Prepare the dataset for analysis
library(tidyverse) # Add the tidyverse package to my current library.
library(haven) # Import data.
library(Hmisc) # Weighting
library(estimatr) # Allows us to estimate (cluster-)robust standard errors.
library(texreg) # Allows us to make nicely-formatted Html & Latex regression tables.
dataset1 <- read_dta("anchor1_50percent_Eng.dta")
#a dataset of age, sex, life satisfaction, no.of children ever born, weight
dataset2 <- dataset1 %>%
transmute(
age=zap_labels(age), #remove labels of age
sex_gen=as_factor(sex_gen) %>% fct_drop(), #treat sex_gen as a categorical, and drop unused levels
nkidsbio=case_when(nkidsbio<0 ~ as.numeric(NA),TRUE ~ as.numeric(nkidsbio)) %>%
zap_label(), #specify when nkidsbio should be missing and then remove the label of nkidsbio
sat6=case_when(sat6<0 ~ as.numeric(NA), TRUE ~ as.numeric(sat6)) %>% #specify when sat should be considered missing
zap_label(), #remove labels of sat6
relstat=as_factor(relstat), #treat relationship status as categorical
relstat=case_when(relstat=="-7 Incomplete data" ~ as.character(NA), TRUE ~ as.character(relstat)) %>% #specify when relstat should be considered missing
as_factor() %>% #make relstat as a factor again, as the ~ as.character(NA) has made it a character variable
fct_drop(), #drop unused levels in relstat
cdweight=zap_label(cdweight)) %>% #remove labels of cdweight
drop_na() #remove all observations that are missing
dataset3 <- dataset2 %>%
mutate(
marital=case_when(
relstat %in% c("1 Never married single","2 Never married LAT","3 Never married COHAB") ~ "Nevermarried",
# when relstat has any of the three situations, I assign "Nevermarried" to new variable "marital1"

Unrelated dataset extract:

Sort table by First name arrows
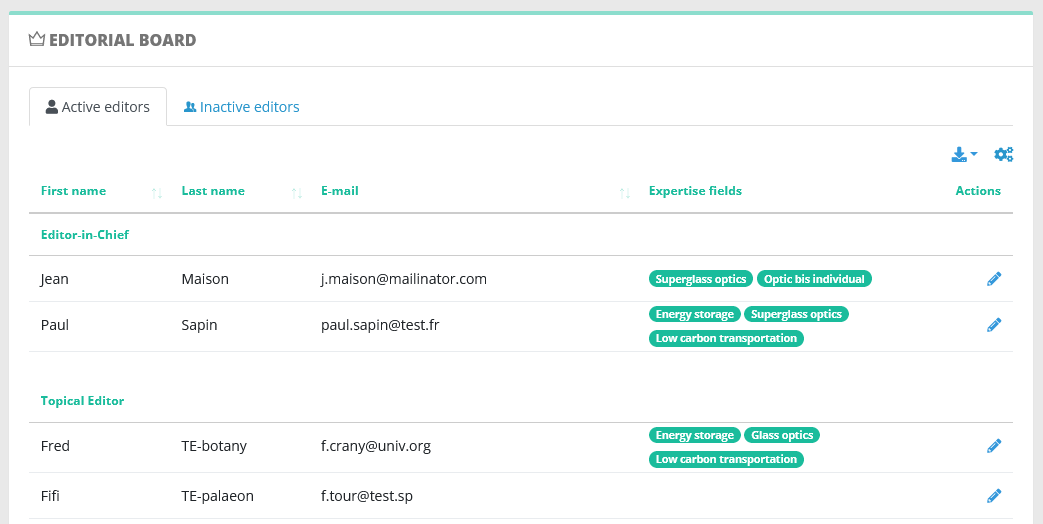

relstat %in% c("4 Married COHAB","5 Married noncohabiting") ~ 'Married',
# when relstat has any of the two situations, I assign "Married" to new variable "marital1
relstat %in% c("6 Divorced/separated single","7 Divorced/separated LAT","8 Divorced/separated COHAB") ~ 'Divorced',
# when relstat has any of the three situations, I assign "Divorced" to new variable "marital1"
relstat %in% c("9 Widowed single","10 Widowed LAT") ~ 'Widow'
# when relstat has any of the two situations, I assign "Widow" to new variable "marital1"
) %>% as_factor(),
#after case_when, marital is a character variable, so make it a facto nor
parenthood=case_when(
nkidsbio>0 ~ "Have kids",
# when nkidsbio should be "Have kids"
nkidsbio==0 ~ "No kids") %>% # when nkidsbio should be "No kids"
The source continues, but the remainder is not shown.